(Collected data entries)
※
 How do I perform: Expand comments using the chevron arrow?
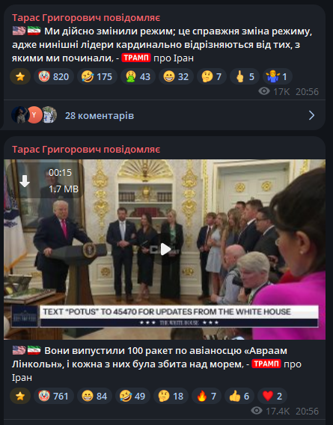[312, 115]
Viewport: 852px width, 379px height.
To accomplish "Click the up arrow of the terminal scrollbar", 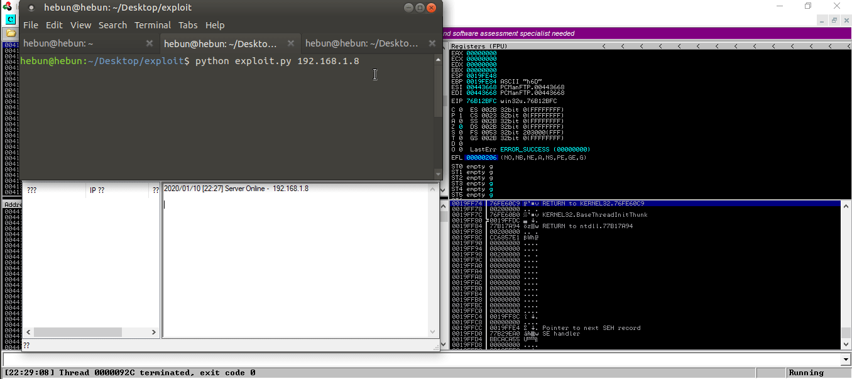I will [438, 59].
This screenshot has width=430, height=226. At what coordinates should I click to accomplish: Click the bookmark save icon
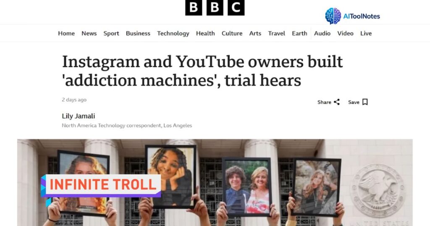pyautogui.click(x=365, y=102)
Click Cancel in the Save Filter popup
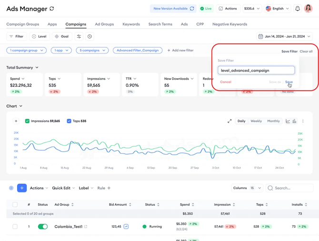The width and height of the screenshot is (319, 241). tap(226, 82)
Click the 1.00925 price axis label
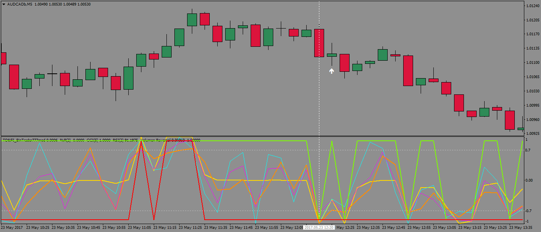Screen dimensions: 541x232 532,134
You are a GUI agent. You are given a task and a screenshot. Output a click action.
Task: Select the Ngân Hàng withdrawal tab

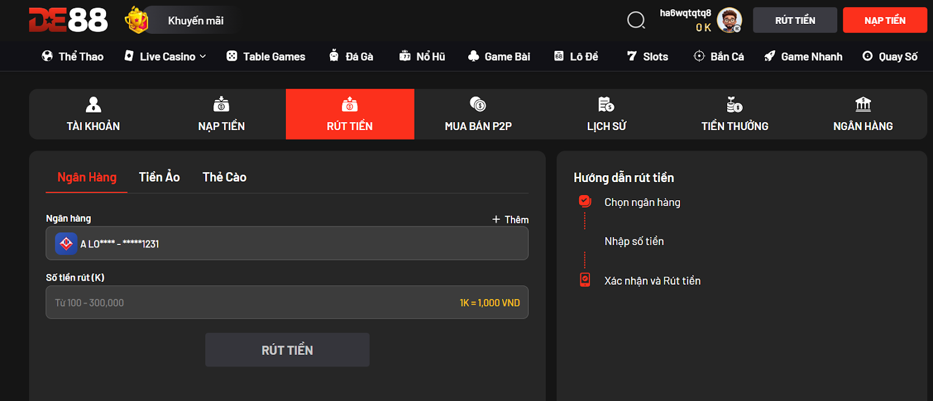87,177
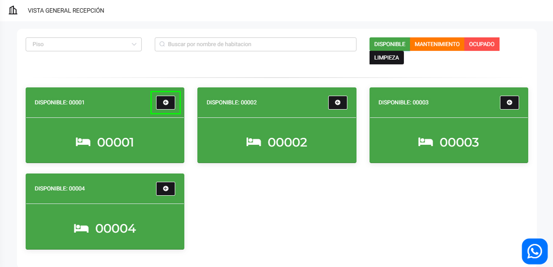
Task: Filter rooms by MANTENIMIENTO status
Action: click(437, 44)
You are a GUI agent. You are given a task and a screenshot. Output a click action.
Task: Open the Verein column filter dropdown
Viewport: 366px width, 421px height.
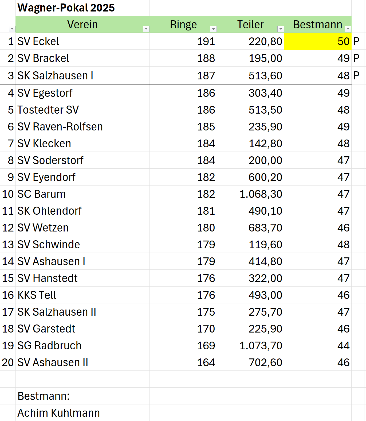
※
◆ **What the task requires**
Produce an exact copy of the lines from the line containing "Task: Select the Ngân Hàng withdrawal tab" through the last line of the records, with no pictures and no other text.

◆ **Expected answer**
Task: Select the Ngân Hàng withdrawal tab

87,177
Task: Filter rooms by MANTENIMIENTO status
Action: click(437, 44)
You are a GUI agent. You are given a task and a screenshot. Output a click action.
Task: Open the Verein column filter dropdown
Viewport: 366px width, 421px height.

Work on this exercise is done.